One of the popular topics of conversation at investment advisor conferences, such as this week’s annual conference in Las Vegas hosted by the Investment Management Consultants Association, centers on robo-advisors: those automated, online investment platforms that have seemingly taken the investment world by storm.

Some, if not many, advisors are worried that robos potentially could eat their lunch. But should they fear for their careers? While the robos—such as well-known players Wealthfront and Betterment—are disruptors regarding portfolio construction, humans still have enough advantages to keep them in the game, and their imminent demise has been greatly exaggerated.

But that doesn’t mean financial advisors should ignore the robos and the value proposition they offer.

This much we know: Robo-advisors have done a good job in constructing diversified, low-cost portfolios based on risk profiles supplied by investors. These portfolios generally consist of exchange-traded funds, and they’ve been popular with young people new to investing. In addition, they have disrupted the financial advisory pricing model to some extent.

But most robo programs have launched during the current bull market that kicked into high gear starting in March 2009, and one of the big unknowns is whether robo-advisor tools will be able to protect investors from themselves when stocks eventually go south. In other words, will investors panic and bail on the market at the wrong time, thus shooting their assets in the foot?

“What will be interesting to see is when those first-time investors, we’ll call them the millennials who are just getting into investing and this is their preferred way and they like technology solutions, what’s going to happen when the market turns over and perhaps goes into a bear market,” said Scott Welch, founder of Unconstrained Thought, a macroeconomic and wealth management consultancy, who spoke on a robo-focused panel session at the IMCA conference.

 

“That’s why I’m not up here telling you you’re all out of jobs. It [robo solutions] will replace part of what you do and part of how you define your value proposition, but when markets go up or down and there is planning requirements and intergenerational stuff, those are human skills and I think that’s how it’s going to play out.”

Welch and other panelists stressed that robo-advisors aren’t going away and that automated solutions will only become more sophisticated, so financial advisors will need to clearly define their value proposition to clients.

Judson Bergman, chairman and CEO at Envestnet, a provider of wealth management services to investment advisors, said it’s important to look at where the human financial advisor adds value, otherwise known as advisor alpha.

He cited an Envestnet study that found financial planning, including tax and estate planning, could add as much as 2,000 basis points over the life of a relationship. He added that other facets of a financial planner’s arsenal, such as systematic rebalancing, could also add alpha.
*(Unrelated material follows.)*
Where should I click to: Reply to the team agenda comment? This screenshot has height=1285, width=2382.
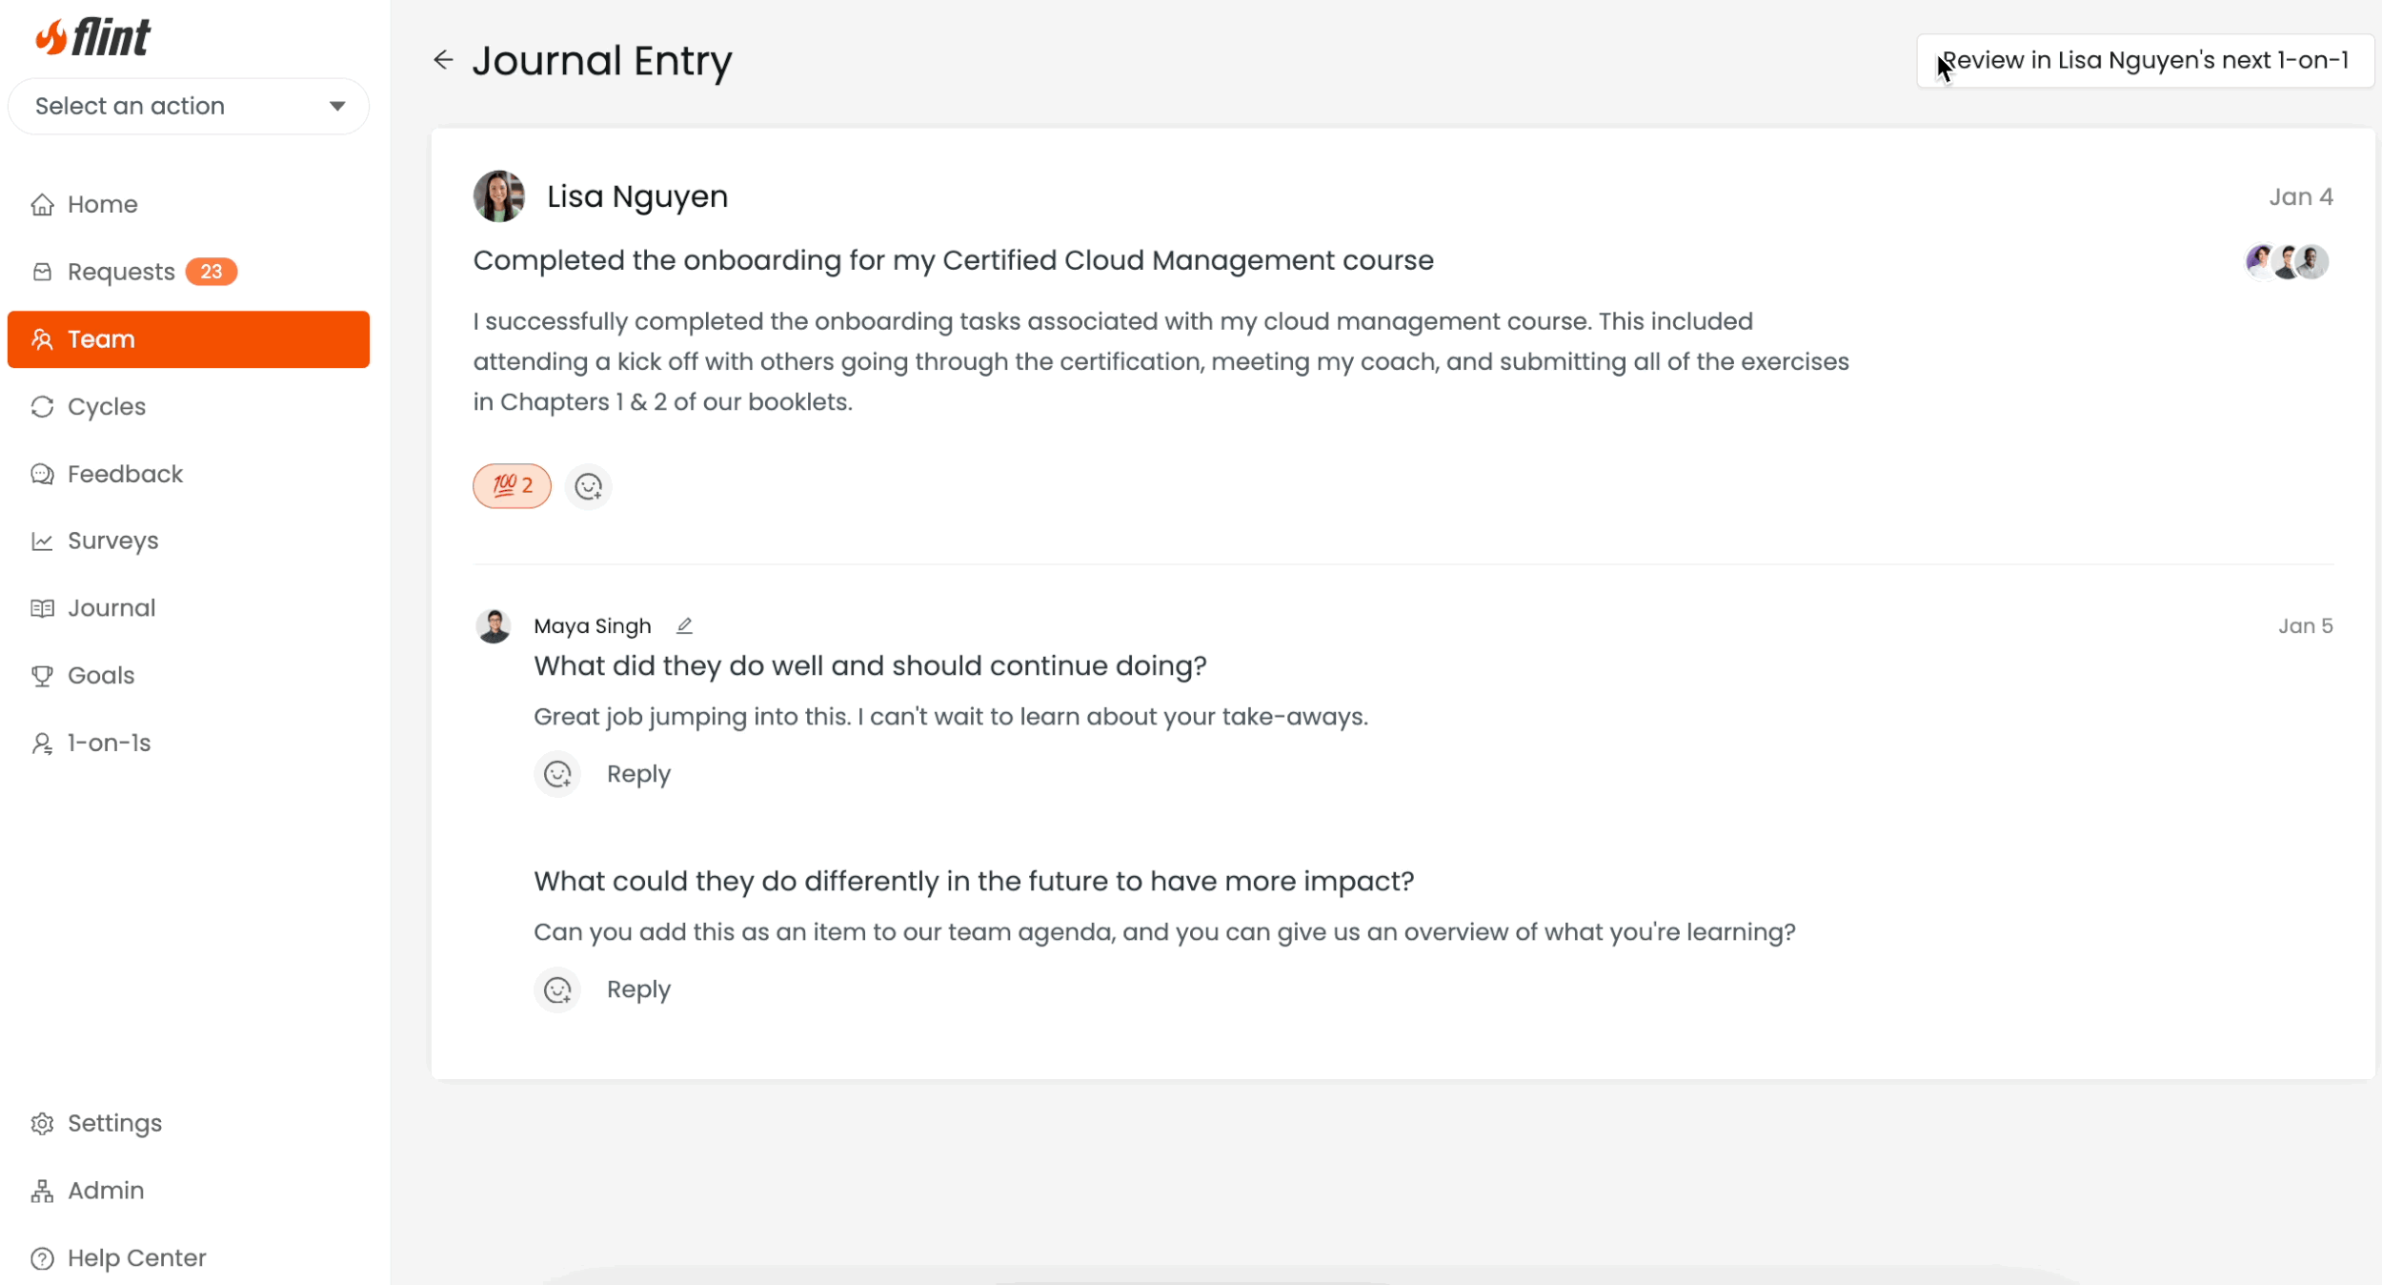[638, 989]
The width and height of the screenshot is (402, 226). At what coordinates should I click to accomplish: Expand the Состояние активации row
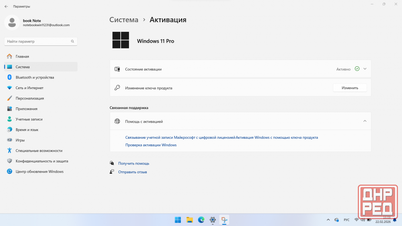click(365, 69)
“The area where it’s harder to create alpha is in asset-class selection and portfolio construction,” Bergman said, adding that portfolio construction is where robo-advisors excel. “The biggest gaps [between what human and robo-advisors provide] are in the areas of financial planning and tax and estate planning.”

Bergman noted that Envestnet research shows 72 percent of affluent and high-net-worth millennials said they want a human advisor in the mix, but they want them in a very specific way.

Bergman pointed to his personal situation to illustrate how human advisors and robo platforms can co-exist. “I subscribe to TurboTax, but I also have a CPA, and I have no intention of not having a CPA,” he said.

One oft-discussed belief is that millennial investors will likely migrate away from robo programs and flock to human advisors as they acquire more assets and their financial situations become more complex.

 

“That’s probably true, at least in our professional lifespan,” Welch said. “But I think the question assumes ‘if/or,’ but it’s not—it’s ‘and.’ As they [millennial investors] evolve in terms of means and affluence, you [financial advisors] will have evolved as well and this [automated investing services] will be part of your offering.

“This isn’t a competitive threat if you don’t want it to be,” Welch continued, adding that an advisor who spends gobs of time finding the next great small-cap value manager will have a hard time growing his or her business. Automated portfolio-construction tools, he posited, can help advisors become more time- and cost-efficient while helping them focus more on value-added services that separate them from robo-type services.

The session's panelists hammered home the point that advisors can’t stick their head in the sand regarding the potential impact of ever-changing technology on their practices.

“How can anybody in this room not think that technology won’t disrupt their practice?” he asked. “It will disrupt your business and change the way you do business.”

Steve Lockshin, founder of Convergent Wealth Advisors, asked attendees how many of them had a digital robo-advisor account. A tiny portion raised their hands.

“That’s crazy . . . that’s probably about 4 percent of you,” Lockshin said. “Every one of you should have an account at two or three of the firms such as SigFig or Personal Capital, which cost nothing. You should try them so you know what your consumers are looking at because one day they’re going to come to you and say, ‘Why aren’t you offering this?’ And you’re not going to know how to answer that question because you won’t know what ‘this’ is.”

“Integrating first means trying and understanding what’s there, and then comes adopting,” he added.